In unsicheren Zeiten gewinnt der eigene Garten an Attraktivität, er wird wichtiger für die Selbstversorgung, aber auch für das Auge und die Seele. Die Beschäftigung mit Balkon und Garten hilft den Menschen, Einschränkungen in anderen Lebensbereichen auszugleichen.
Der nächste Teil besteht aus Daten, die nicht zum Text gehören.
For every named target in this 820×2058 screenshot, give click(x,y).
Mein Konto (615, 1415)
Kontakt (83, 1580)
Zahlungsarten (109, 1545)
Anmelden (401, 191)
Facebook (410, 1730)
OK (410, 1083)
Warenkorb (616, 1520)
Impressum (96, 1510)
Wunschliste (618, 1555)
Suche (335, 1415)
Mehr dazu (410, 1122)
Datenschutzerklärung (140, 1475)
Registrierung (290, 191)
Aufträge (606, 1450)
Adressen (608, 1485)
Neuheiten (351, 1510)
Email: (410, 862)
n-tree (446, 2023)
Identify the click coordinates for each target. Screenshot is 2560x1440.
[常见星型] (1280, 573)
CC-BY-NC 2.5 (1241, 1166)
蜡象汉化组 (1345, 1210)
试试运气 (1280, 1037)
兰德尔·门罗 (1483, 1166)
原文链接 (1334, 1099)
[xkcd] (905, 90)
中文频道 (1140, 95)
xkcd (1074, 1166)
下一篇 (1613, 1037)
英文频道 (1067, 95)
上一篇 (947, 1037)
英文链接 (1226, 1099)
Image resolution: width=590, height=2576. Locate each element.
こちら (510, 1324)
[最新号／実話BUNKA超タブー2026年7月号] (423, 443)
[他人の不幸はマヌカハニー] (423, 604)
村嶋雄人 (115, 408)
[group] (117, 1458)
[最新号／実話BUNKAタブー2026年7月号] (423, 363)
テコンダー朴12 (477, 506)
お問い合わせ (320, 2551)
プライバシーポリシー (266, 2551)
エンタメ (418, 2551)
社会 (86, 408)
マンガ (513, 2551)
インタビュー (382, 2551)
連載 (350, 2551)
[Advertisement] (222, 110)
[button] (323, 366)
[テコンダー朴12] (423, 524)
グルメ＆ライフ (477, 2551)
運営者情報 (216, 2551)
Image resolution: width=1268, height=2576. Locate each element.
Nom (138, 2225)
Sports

Das haben die Gärtnereien in den vergangenen Monaten deutlich gespürt und das wurde auch durch wissenschaftliche Studien, bspw. von der Hochschule Geisenheim und Marktforschungsinstituten wie dem rheingold institut bestätigt. 

Jürgen Mertz, Präsident Zentarlverband Gartenbau (ZVG); Foto: Reiner Freese

Im vergangenen Jahr wurde der Alltag aller Menschen auf den Kopf gestellt, das wurde auch bei Einkauf in Gärtnereinen und Gartencentern deutlich. So gab es eine deutlich höhere Nachfrage nach Gemüsejungpflanzen, Kräutern und Obstgehölzen, aber auch nach allen Arten von Blumen und Pflanzen für den Garten. Durchschnittlich gaben die Deutschen 2020 etwa 114 Euro für Blumen und Zier-pflanzen aus. Das sind rund 5 Euro mehr als im Vorjahr. 

Wichtiges Segment für die heimischen Gärtnereien ist der Bereich Beet- & Balkonpflanzen, bei denen es im vergangenen Jahr viel Bewegung gab. Es wurde ein regelrechter Blumen- und Pflanzenhunger deutlich. Oftmals wurden die Pflanzen danach gekauft, wie sie gerade verfügbar waren, so dass die Ausgaben für viele kleinere Kulturen stiegen, viele der Bestseller dagegen etwas an Anteilen verloren. Das gilt beispielsweise für die Sommerheide, die aber noch immer die Top 10 der Beet & Balkonpflanzen anführt. Auf Platz zwei der Top 10 konnten sich Geranien halten, ihr Anteil am Gesamtmarkt geht aber zurück. Stiefmütterchen und Frühlingsprimeln verloren deutlich, die Gänseblümchen verschwanden ganz aus den Top 10. Sommerpflanzen, wie Petunien, gewannen dagegen an Beliebtheit. Der Absatz von Chrysanthemen stabilisierte sich. Beetbegonien, aber auch Lavendel steigerten ihre Ausgabenanteile leicht. Durchschnittlich gaben die Deutschen mehr als 23 Euro für Beet- & Balkon-pflanzen aus.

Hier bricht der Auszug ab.